Mitali Thakor, a continuing Hugh Hampton Young Fellow, is a PhD candidate in the MIT Program in History, Anthropology, and Science, Technology, and Society. Her dissertation uses feminist anthropological methods to explore the global carceral politics of anti-trafficking, pornography, and child exploitation in the context of emerging digital technologies. She has conducted fieldwork in the U.S., Netherlands, and Thailand, and hopes that her research will inform critical and comprehensive practices to reduce exploitation and victimization. Outside of research, Mitali is a campus peer educator and organizer on issues of sexual violence and healthy relationships, and is also active with local anti-racist and queer feminist political organizations. Prior to MIT, Mitali worked on community sexual health research in the Philippines, and also holds BA degrees in feminist studies and anthropology from Stanford University.

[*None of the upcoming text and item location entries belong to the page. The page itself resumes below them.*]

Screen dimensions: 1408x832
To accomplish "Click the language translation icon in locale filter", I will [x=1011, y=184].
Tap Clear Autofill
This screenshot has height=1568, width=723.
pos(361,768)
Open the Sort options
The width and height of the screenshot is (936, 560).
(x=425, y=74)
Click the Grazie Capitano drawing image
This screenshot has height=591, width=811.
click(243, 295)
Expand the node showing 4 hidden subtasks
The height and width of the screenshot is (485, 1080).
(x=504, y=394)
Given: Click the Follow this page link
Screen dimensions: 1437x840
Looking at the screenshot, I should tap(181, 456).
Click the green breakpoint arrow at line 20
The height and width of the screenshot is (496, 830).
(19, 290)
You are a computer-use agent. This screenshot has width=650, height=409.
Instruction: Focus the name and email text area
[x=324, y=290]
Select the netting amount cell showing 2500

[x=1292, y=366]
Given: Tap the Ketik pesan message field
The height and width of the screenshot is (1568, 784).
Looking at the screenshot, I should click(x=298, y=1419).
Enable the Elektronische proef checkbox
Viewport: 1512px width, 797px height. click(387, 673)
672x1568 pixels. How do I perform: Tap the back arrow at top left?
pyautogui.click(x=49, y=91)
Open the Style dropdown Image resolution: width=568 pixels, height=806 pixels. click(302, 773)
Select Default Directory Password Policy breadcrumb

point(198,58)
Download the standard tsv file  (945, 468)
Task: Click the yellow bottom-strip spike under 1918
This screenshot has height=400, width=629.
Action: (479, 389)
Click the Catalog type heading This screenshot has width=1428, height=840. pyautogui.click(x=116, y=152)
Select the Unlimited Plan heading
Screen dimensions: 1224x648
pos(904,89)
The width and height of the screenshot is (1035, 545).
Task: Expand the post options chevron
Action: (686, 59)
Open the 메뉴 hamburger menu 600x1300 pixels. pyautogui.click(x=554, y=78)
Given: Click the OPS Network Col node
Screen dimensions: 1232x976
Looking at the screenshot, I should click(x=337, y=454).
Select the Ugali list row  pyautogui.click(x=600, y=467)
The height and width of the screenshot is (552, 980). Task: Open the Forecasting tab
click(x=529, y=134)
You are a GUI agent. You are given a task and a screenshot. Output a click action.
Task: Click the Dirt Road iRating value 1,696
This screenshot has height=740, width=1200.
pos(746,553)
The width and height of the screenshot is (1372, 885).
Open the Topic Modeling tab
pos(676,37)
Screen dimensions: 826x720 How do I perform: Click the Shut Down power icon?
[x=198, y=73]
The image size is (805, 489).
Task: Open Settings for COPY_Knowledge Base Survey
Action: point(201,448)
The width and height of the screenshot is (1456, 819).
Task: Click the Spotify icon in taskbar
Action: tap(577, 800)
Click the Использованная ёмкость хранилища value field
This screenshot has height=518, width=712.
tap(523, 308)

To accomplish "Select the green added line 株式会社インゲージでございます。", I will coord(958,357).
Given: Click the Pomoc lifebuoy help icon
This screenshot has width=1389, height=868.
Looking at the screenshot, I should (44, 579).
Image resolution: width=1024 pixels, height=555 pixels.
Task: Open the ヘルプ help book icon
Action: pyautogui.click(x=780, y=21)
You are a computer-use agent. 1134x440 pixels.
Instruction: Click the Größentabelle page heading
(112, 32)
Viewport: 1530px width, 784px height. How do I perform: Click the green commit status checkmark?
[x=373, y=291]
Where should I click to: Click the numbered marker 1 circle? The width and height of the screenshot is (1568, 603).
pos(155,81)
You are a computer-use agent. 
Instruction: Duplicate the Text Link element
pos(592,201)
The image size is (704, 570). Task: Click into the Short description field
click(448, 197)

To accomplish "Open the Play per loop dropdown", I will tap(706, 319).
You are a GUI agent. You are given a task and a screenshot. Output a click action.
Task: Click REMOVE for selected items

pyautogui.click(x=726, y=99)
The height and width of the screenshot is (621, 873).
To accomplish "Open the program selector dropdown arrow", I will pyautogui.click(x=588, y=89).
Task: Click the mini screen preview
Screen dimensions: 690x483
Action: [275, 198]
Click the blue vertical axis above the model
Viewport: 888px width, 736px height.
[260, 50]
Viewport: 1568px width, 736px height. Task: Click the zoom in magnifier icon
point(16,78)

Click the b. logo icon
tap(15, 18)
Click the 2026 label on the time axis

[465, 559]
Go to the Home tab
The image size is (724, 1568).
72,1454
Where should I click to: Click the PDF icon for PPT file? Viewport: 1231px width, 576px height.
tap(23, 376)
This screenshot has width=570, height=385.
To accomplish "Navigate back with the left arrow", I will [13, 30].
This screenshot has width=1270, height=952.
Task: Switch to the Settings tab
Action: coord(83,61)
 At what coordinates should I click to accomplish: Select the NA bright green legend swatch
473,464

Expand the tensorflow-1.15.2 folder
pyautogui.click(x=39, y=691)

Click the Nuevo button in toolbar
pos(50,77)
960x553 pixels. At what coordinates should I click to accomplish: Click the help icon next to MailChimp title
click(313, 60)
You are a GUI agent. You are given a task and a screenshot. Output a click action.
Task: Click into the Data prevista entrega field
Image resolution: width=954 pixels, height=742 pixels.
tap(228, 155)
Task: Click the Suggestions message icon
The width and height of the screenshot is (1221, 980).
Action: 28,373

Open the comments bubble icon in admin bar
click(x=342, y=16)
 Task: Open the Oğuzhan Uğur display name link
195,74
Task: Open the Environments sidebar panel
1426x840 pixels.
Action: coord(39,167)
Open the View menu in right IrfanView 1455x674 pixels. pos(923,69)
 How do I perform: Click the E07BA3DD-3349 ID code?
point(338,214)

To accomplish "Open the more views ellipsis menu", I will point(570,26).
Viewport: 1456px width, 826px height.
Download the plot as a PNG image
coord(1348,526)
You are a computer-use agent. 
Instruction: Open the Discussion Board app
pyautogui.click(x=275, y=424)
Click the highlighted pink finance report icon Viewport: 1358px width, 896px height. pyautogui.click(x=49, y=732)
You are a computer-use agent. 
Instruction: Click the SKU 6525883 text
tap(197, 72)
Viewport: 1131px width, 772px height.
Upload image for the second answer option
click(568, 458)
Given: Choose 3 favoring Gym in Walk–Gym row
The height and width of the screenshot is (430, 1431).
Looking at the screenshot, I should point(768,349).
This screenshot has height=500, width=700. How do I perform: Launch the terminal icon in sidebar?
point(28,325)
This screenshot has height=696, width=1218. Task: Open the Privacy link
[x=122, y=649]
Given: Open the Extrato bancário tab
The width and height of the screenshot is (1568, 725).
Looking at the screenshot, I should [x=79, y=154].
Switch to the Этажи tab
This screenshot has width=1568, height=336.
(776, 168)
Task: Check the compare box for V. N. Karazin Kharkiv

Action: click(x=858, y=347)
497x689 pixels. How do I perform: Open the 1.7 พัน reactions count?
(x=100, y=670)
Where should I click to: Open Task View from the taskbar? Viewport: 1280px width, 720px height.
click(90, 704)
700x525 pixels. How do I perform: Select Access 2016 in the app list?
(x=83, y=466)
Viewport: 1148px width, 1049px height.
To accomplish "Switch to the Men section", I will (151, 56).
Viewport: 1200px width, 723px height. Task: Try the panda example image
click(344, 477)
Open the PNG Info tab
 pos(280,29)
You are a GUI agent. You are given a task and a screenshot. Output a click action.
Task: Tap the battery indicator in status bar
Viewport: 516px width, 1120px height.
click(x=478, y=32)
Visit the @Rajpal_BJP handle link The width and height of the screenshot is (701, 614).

Iris Zielske is an MS and MBA candidate in the Leaders for Global Operations program. She holds a BS in industrial and systems engineering and a BA in linguists from the University of Florida. As a part of her studies at MIT she has worked with LV Prasad Eye Institute on a designing a prototype for a wearable, electronic device for students with low vision in India and worked with Gradian Health Systems on evaluating their after-sales service strategy for anesthesia machines in East Africa. Her thesis research focuses on digital identification systems for biotechnology supply chains.